## Problem details
Reproduce only the material starting with the line that contains "The width and height of the screenshot is (2324, 1572)." and going on through the line that contains "Action: coord(620,825)", switching "platform table" to "platform list" and leaving everything else unchanged.

## Information supplied
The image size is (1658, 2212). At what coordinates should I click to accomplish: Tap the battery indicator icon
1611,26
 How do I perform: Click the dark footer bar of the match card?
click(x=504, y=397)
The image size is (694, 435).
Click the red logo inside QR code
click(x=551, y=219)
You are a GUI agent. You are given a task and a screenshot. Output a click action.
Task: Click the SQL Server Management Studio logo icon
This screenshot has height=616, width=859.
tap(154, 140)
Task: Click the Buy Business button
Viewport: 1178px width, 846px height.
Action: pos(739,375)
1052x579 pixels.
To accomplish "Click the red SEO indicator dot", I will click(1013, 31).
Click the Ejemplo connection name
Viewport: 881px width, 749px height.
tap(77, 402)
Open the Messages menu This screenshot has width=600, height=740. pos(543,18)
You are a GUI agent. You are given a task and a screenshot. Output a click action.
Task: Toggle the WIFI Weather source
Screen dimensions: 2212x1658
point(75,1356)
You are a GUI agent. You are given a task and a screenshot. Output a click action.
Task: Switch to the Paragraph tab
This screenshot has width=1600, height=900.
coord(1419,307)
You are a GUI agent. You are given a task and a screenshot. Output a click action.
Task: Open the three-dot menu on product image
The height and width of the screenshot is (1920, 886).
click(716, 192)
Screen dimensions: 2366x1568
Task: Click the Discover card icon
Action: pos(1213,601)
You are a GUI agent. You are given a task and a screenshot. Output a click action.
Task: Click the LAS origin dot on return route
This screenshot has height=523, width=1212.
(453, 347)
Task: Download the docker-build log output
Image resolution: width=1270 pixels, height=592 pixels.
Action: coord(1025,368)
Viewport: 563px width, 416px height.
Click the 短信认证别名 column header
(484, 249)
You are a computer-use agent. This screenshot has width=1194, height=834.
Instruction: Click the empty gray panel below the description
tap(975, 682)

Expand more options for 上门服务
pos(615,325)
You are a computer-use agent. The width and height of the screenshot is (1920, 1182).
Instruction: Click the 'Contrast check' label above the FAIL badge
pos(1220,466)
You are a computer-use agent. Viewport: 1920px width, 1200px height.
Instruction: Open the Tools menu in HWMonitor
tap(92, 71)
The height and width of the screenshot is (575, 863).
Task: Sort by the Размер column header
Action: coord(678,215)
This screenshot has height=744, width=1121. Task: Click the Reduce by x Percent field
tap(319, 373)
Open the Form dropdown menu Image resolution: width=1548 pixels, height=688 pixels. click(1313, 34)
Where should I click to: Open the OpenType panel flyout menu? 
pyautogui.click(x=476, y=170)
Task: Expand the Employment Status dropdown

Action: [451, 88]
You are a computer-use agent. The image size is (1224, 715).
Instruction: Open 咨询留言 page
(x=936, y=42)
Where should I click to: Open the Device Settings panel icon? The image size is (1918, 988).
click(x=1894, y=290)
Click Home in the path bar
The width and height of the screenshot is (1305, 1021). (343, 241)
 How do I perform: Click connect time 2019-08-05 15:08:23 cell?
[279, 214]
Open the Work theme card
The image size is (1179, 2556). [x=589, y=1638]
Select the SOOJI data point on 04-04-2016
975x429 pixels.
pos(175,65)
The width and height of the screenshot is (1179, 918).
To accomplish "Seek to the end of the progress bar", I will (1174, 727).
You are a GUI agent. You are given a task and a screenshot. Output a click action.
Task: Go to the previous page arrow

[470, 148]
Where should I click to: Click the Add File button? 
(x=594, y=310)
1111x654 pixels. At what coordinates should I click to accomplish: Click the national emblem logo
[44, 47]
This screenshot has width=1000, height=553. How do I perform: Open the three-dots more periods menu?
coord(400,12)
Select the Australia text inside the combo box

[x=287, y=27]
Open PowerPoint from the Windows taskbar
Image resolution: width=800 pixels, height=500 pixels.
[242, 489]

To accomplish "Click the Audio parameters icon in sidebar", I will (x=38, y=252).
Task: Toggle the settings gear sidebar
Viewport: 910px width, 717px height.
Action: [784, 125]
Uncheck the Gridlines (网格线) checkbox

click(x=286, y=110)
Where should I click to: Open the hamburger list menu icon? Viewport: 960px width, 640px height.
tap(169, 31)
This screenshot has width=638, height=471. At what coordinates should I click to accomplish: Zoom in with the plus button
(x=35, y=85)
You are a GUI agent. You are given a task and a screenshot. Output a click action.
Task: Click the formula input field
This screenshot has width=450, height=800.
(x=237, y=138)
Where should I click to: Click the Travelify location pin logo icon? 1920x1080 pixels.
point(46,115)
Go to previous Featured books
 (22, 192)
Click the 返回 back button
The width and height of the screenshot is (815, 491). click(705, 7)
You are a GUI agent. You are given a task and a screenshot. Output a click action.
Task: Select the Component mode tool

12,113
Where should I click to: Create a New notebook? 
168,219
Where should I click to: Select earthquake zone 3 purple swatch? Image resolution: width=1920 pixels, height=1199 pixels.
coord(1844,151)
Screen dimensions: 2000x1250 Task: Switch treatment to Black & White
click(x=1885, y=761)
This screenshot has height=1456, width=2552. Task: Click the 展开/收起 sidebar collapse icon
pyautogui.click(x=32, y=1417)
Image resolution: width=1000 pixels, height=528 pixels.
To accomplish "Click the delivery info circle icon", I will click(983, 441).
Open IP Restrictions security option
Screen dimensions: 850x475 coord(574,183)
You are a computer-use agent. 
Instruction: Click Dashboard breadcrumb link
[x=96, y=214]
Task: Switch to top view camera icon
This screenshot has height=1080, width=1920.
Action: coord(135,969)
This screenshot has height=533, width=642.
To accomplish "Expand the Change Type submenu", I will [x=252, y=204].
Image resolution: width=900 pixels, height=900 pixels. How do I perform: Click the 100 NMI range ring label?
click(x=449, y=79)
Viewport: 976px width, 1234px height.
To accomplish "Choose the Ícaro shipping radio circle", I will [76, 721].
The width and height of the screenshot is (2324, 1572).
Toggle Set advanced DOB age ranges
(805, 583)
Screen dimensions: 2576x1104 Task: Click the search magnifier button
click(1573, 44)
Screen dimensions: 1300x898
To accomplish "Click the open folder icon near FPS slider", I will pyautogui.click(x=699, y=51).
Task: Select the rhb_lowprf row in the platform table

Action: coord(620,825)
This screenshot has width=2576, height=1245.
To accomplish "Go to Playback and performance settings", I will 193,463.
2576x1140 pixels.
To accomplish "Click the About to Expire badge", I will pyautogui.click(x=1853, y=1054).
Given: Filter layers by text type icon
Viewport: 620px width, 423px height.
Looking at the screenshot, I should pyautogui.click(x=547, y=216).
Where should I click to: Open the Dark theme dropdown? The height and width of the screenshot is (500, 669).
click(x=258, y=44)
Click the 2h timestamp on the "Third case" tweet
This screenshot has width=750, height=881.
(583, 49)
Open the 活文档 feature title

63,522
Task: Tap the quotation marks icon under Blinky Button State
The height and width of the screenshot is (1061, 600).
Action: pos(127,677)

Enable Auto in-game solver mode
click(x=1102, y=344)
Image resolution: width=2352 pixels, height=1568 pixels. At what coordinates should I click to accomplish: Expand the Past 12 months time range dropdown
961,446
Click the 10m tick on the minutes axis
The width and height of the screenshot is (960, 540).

## Finished task
The width and height of the screenshot is (2324, 1572).
Toggle Set advanced DOB age ranges
(805, 583)
Screen dimensions: 2576x1104 Task: Click the search magnifier button
click(1573, 44)
Screen dimensions: 1300x898
To accomplish "Click the open folder icon near FPS slider", I will pyautogui.click(x=699, y=51).
Task: Select the rhb_lowprf row in the platform list

Action: coord(620,825)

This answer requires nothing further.